§ **Petikan Teks**

Saya belum meneliti, dari mana anggapan emosional atau praasumsi ini bisa muncul. Bisa jadi romantisme ini muncul dari riwayat hidup banyak seniman besar pada masa lalu, di dalam ataupun di luar negeri yang diisi oleh banyak kejadian unik, avonturisme besar, hingga tabiat atau perilaku senimannya yang membuat masyarakat umum atau mainstream terkejut dan merasa aneh. Dan masyarakat umum pun seperti memberi permakluman atau permisivitas yang cukup tinggi, ketika keanehan, bias bahkan deviasi itu dikaitkan dengan (ke)seniman(an).

Romantisme itu menjadi semacam kuman yang menular saat seorang seniman atau calon seniman membaca riwayat penuh penderitaan dari seniman besar macam Moliere, Dostoyevski, hingga Pramoedya, atau seniman avontur yang penuh kelas seperti Picasso, Hemingway, Baudellaire, hingga Raden Saleh dan Chairil Anwar, atau seniman urakan bahkan patetik yang selalu rapi, dan tampil flamboyan seperti Riviera, Mozart, hingga WS Rendra, dan seterusnya.

Idealisasi romantik semacam ini mengundang banyak persoalan, apalagi ketika ia berproses dan menuju pada sebuah anggapan umum seniman itu adalah semacam stranger in a town. Lebih-lebih bila itu menjadi sebuah sikap yang menolak organisasi, manajemen, disiplin, dan ketertiban sebagai racun bahkan lawan dari kesenimanan dan kreativitas. Ada sekurangnya lima alasan yang bisa disebut untuk itu.

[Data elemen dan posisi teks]
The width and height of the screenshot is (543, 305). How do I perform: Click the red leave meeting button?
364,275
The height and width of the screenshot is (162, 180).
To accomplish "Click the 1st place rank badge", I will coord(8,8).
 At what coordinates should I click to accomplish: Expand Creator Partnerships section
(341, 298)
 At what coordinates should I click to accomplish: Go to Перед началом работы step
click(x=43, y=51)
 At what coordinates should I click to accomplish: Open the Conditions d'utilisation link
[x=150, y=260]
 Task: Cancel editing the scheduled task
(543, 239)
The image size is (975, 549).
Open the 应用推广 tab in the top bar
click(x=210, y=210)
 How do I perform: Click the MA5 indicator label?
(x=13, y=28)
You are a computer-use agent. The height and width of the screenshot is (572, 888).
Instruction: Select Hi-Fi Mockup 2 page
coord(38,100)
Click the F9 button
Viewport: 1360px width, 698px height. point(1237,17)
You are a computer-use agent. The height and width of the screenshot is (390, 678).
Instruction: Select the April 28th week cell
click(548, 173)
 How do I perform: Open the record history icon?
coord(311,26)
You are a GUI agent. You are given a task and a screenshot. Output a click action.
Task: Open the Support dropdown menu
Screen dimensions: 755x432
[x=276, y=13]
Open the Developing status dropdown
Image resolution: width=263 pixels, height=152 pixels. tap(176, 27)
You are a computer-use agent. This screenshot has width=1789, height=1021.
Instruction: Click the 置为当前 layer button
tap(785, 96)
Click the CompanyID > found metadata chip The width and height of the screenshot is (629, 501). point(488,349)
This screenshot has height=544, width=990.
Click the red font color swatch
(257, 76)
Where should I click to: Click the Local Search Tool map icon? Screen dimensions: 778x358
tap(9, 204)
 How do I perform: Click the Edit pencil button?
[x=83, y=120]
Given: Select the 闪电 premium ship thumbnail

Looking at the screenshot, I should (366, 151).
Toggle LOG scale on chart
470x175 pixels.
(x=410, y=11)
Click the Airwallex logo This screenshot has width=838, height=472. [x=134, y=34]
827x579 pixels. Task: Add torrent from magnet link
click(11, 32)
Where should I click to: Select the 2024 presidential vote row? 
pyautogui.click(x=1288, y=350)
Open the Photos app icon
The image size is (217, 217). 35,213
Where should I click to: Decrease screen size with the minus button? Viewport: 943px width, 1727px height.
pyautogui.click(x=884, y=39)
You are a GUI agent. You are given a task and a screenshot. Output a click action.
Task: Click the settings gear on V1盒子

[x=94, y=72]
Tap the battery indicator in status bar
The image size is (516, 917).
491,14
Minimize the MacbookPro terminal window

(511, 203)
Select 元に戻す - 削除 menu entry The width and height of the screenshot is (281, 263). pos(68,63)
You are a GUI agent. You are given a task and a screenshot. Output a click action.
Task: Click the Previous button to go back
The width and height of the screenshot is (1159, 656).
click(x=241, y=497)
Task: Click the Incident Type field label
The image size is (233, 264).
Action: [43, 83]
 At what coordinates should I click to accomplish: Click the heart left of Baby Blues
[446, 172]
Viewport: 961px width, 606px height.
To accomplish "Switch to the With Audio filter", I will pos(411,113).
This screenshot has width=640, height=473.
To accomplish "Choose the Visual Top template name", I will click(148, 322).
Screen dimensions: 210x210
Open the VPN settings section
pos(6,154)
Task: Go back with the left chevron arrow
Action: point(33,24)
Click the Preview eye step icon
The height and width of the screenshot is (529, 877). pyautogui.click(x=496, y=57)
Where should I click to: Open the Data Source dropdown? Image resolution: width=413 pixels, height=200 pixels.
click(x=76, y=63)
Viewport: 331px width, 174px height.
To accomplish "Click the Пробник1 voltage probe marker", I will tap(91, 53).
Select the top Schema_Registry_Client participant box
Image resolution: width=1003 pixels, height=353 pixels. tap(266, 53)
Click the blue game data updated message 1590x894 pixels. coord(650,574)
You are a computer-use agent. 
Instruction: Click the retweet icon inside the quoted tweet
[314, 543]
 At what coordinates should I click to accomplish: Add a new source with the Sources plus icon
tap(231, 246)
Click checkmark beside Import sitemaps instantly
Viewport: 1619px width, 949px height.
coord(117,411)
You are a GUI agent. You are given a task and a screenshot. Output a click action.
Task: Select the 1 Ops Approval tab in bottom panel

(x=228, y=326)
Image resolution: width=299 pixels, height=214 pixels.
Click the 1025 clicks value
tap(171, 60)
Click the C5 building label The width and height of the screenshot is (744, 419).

§ **Bagian Latihan**
(a) Salin persis baris-baris dalam daftar, dimulai dari baris yang memuat "Viewport: 331px width, 174px height." dan terus hingga baris terakhir daftar tersebut.
(b) Teruskan tulisan tentang romantisme seniman itu dari titik terakhirnya.
Teks dan daftar di atas diambil dari sumber yang berlainan.

§ **Jawaban Tugas**
(a)
Viewport: 331px width, 174px height.
To accomplish "Click the Пробник1 voltage probe marker", I will tap(91, 53).
Select the top Schema_Registry_Client participant box
Image resolution: width=1003 pixels, height=353 pixels. tap(266, 53)
Click the blue game data updated message 1590x894 pixels. coord(650,574)
You are a computer-use agent. 
Instruction: Click the retweet icon inside the quoted tweet
[314, 543]
 At what coordinates should I click to accomplish: Add a new source with the Sources plus icon
tap(231, 246)
Click checkmark beside Import sitemaps instantly
Viewport: 1619px width, 949px height.
coord(117,411)
You are a GUI agent. You are given a task and a screenshot. Output a click action.
Task: Select the 1 Ops Approval tab in bottom panel

(x=228, y=326)
Image resolution: width=299 pixels, height=214 pixels.
Click the 1025 clicks value
tap(171, 60)
Click the C5 building label The width and height of the screenshot is (744, 419).

(b)
Kekeliruan kreatif

Pertama, kita keliru bila mengambil acuan sikap kesenimanan atau kreatif dari nama-nama besar di atas untuk kita terapkan sebagai gaya atau pola hidup kita sehari-hari, tanpa impuls apa pun yang khas dari hidup sehari-hari itu. Apa yang terjadi dalam hidup para seniman besar di atas bukanlah gaya yang mereka bentuk dengan sengaja, melainkan semacam sikap atau respons dari realitas atau kenyataan kontemporer mereka. Dan sikap itu muncul dari sebuah renungan, dari efek yang mereka dapat atau rasakan, dari pendirian intelektual-filosofis bahkan spiritual yang mereka bangun.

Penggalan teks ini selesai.